_Exercise objective_
Extract each line of the records below that contains the word "computer".

━━━━━ Extracted entries ━━━━━

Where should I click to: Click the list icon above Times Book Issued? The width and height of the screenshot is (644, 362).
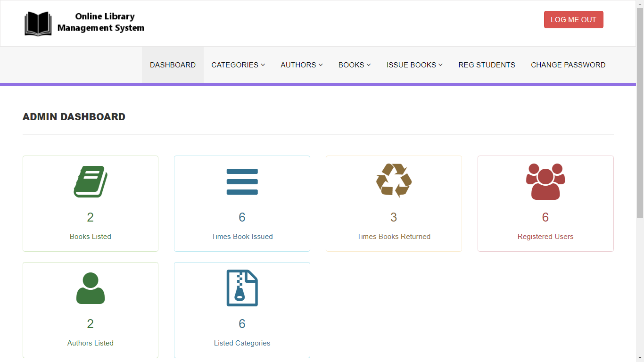[x=242, y=181]
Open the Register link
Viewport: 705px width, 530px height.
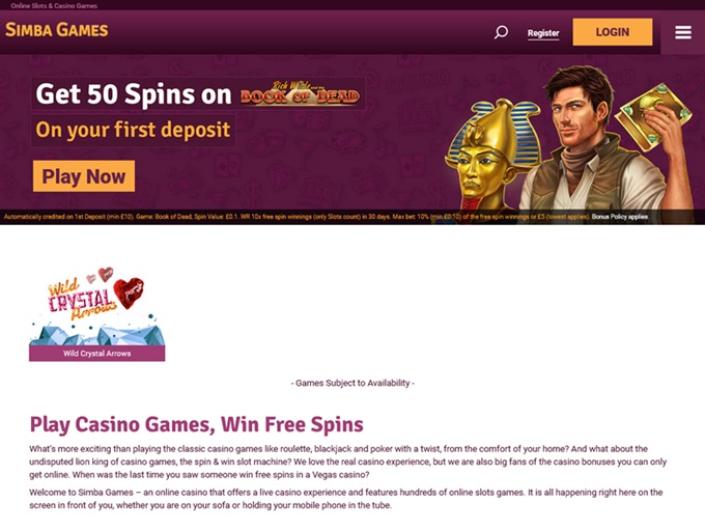tap(543, 33)
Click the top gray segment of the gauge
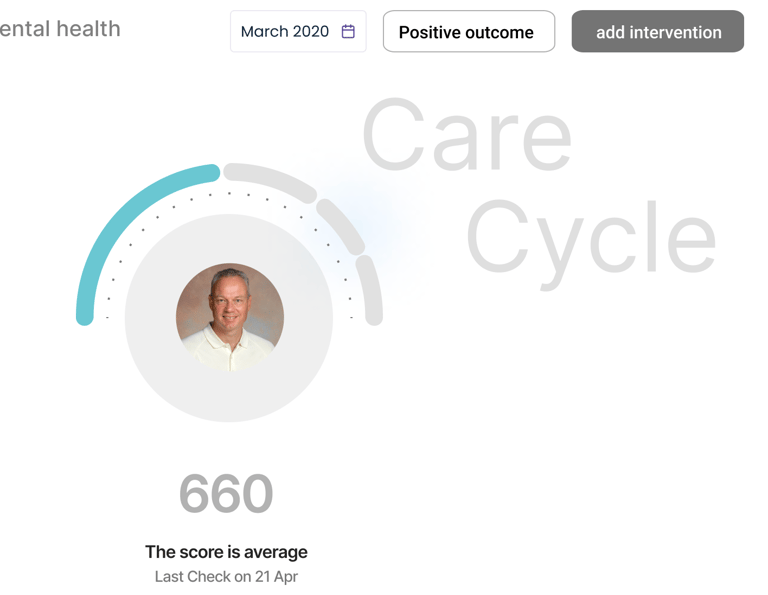 (269, 180)
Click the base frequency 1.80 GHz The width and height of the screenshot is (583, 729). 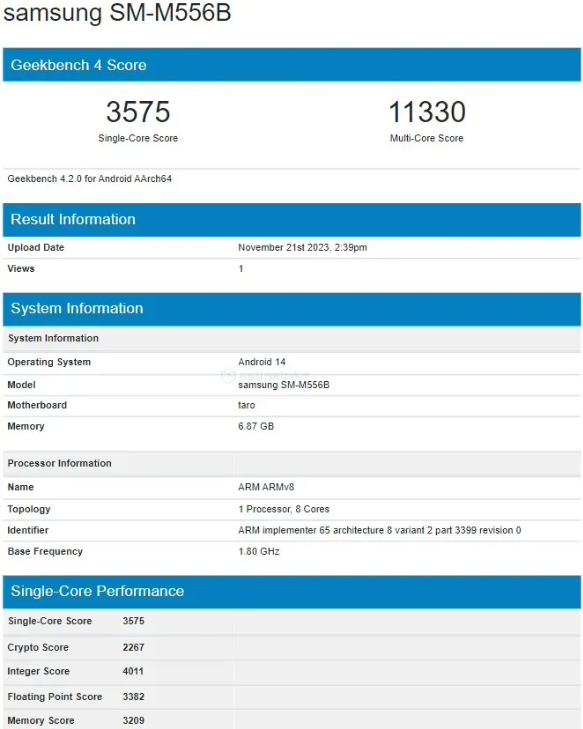258,551
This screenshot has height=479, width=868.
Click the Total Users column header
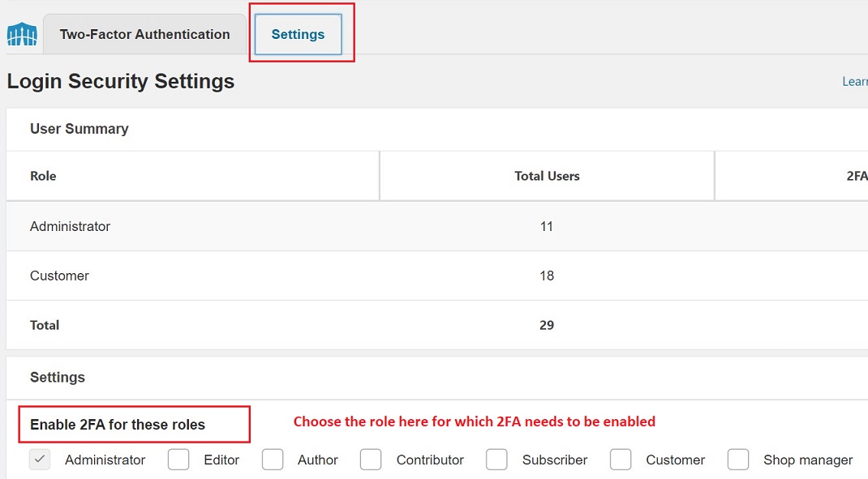click(x=547, y=176)
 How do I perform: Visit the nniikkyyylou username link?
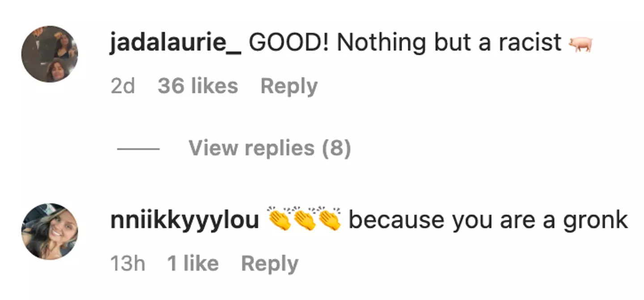[x=184, y=220]
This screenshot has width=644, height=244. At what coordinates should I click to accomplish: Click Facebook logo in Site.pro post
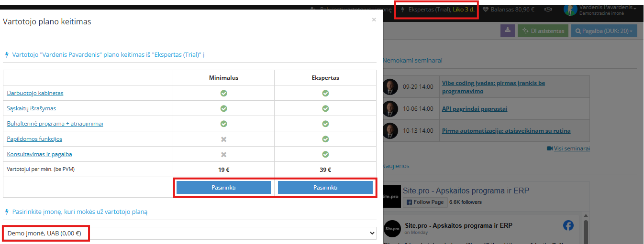tap(568, 225)
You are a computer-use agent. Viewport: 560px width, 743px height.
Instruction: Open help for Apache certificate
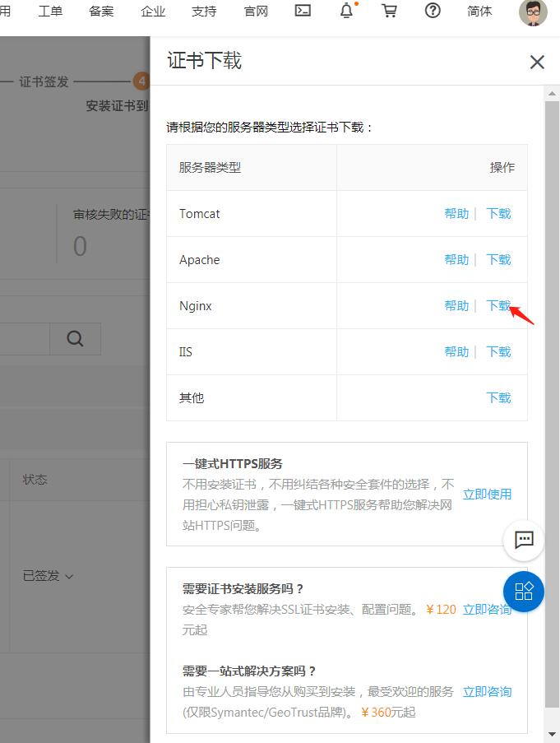[x=456, y=260]
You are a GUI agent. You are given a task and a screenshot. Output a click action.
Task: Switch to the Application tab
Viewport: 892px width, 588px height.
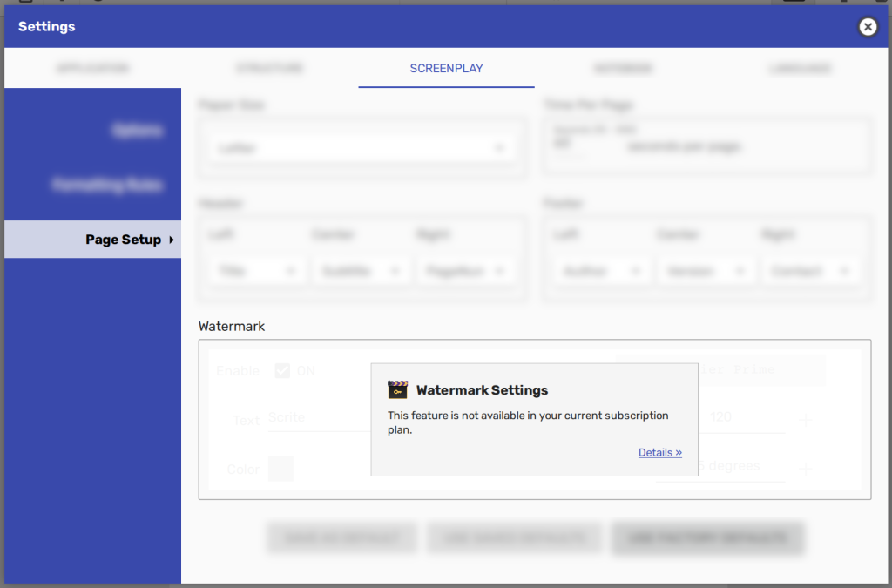92,68
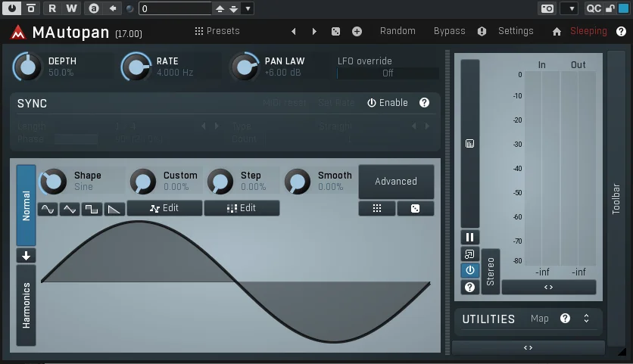This screenshot has height=364, width=633.
Task: Switch to the Harmonics tab
Action: [x=26, y=305]
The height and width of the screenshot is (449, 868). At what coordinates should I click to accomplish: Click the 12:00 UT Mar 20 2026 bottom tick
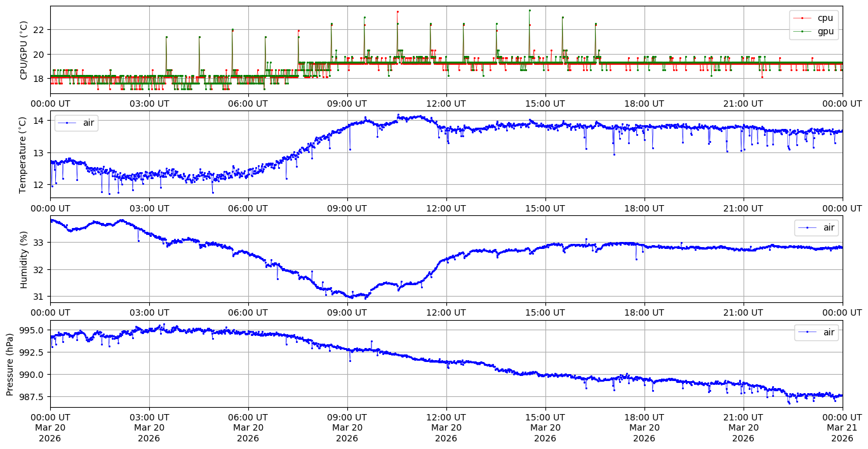tap(446, 427)
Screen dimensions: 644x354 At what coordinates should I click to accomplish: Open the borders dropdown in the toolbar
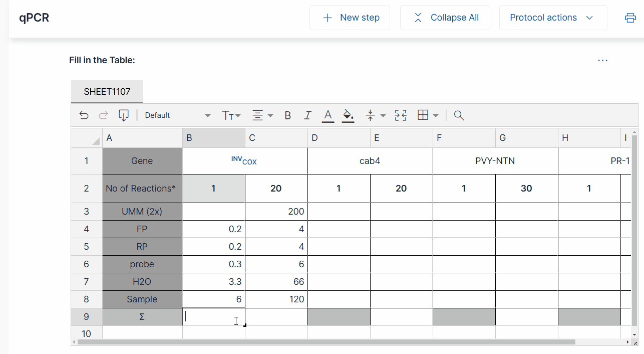click(x=427, y=115)
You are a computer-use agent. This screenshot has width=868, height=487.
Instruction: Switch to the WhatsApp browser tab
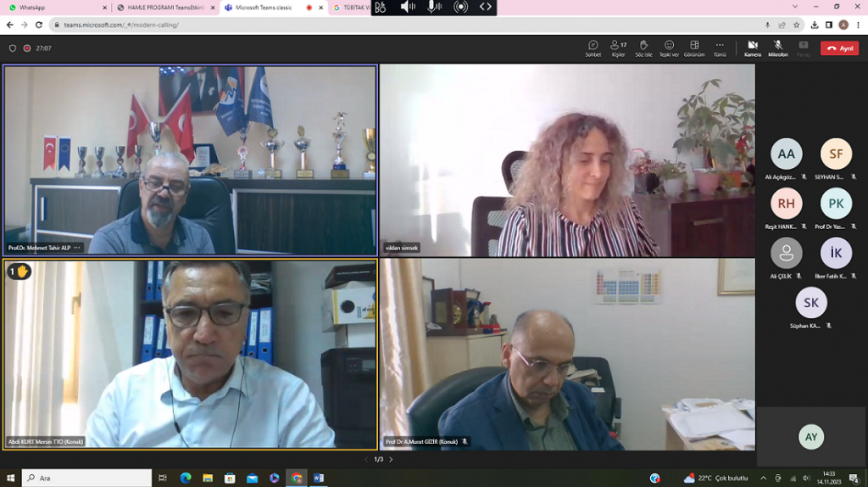pos(55,7)
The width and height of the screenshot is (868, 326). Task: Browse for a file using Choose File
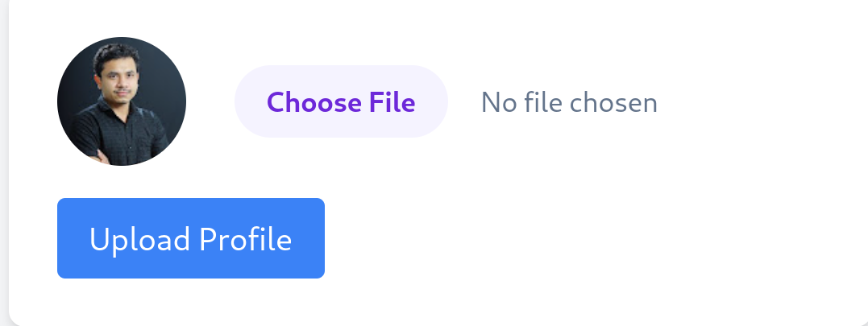[341, 102]
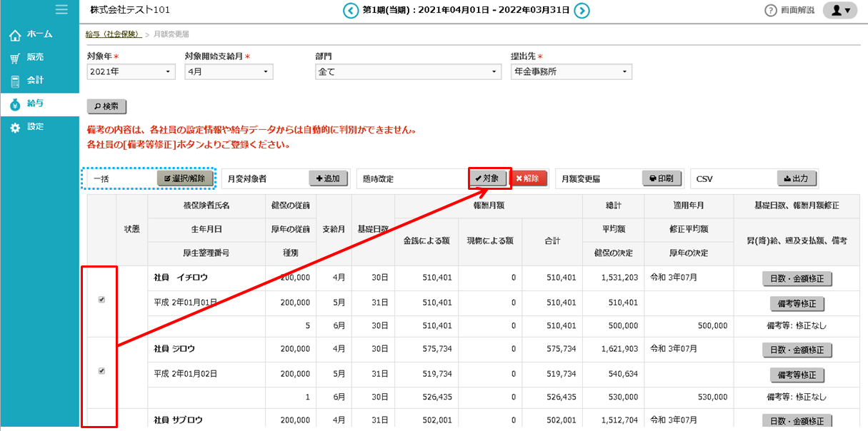Click the 給与（社会保険） breadcrumb link
Screen dimensions: 868x431
[112, 34]

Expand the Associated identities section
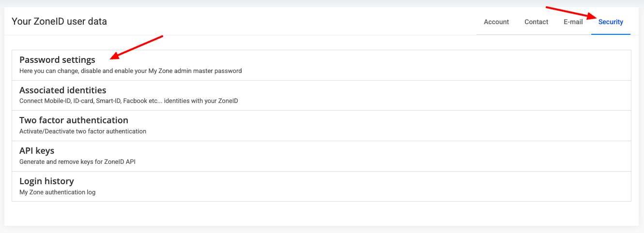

━━━━━

_Finished exercise_
You are a computer-use agent. Viewport: 560px width, 743px height.
You are a computer-use agent. This screenshot has width=868, height=487.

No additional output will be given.